What you will do:
Without copying any picture, transcribe exactly the lines of the data below from the one containing "This screenshot has width=700, height=435." through the one containing "the Drinks row".

Records for the task:
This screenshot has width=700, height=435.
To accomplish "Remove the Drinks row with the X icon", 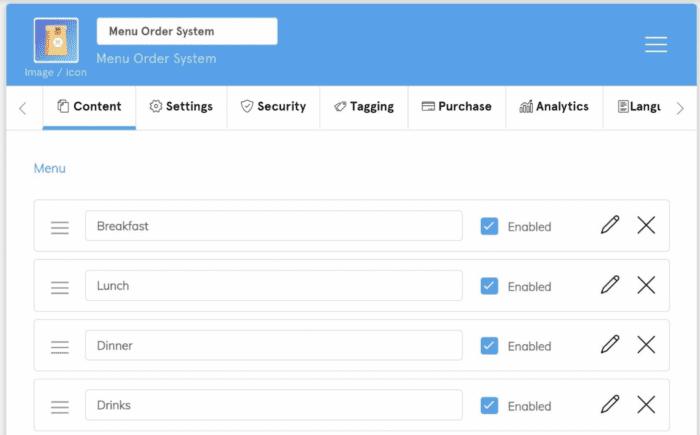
==
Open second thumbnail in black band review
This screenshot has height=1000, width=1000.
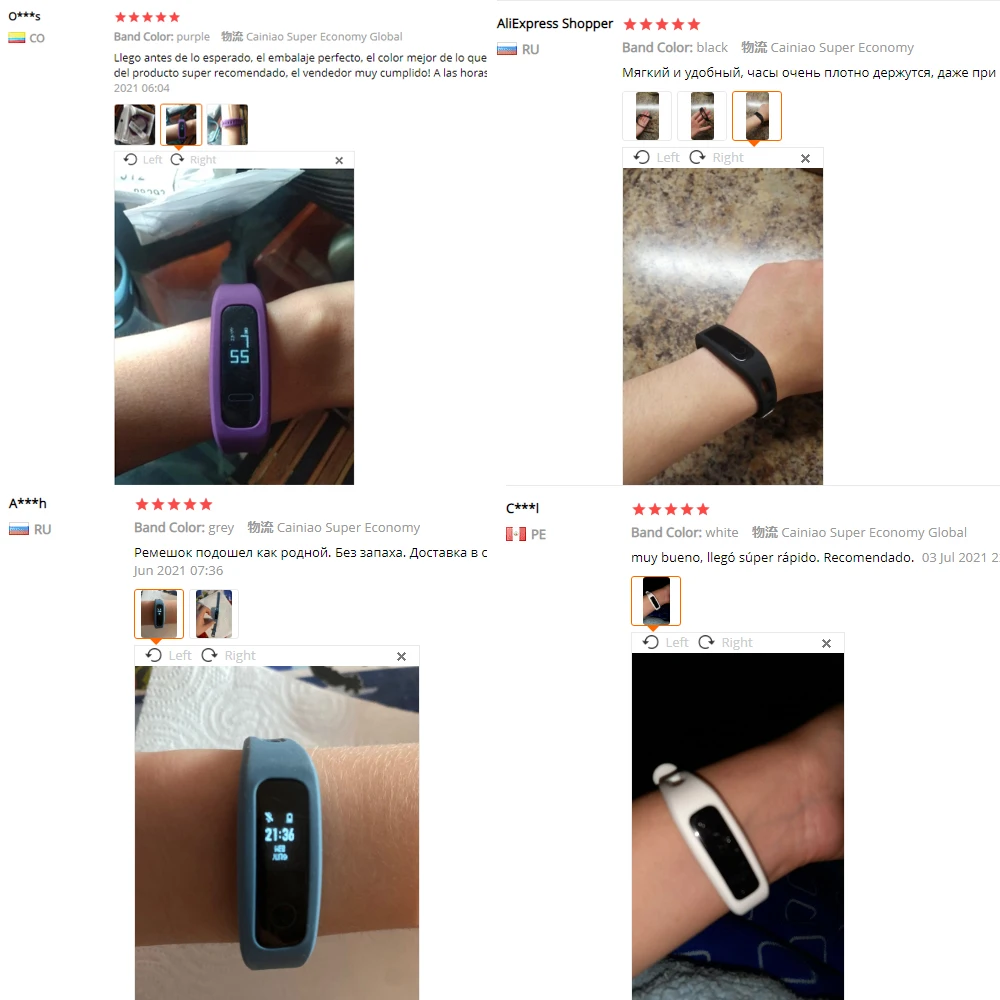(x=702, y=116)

Written response:
This screenshot has width=700, height=435.
To accomplish "Remove the Drinks row with the X icon", 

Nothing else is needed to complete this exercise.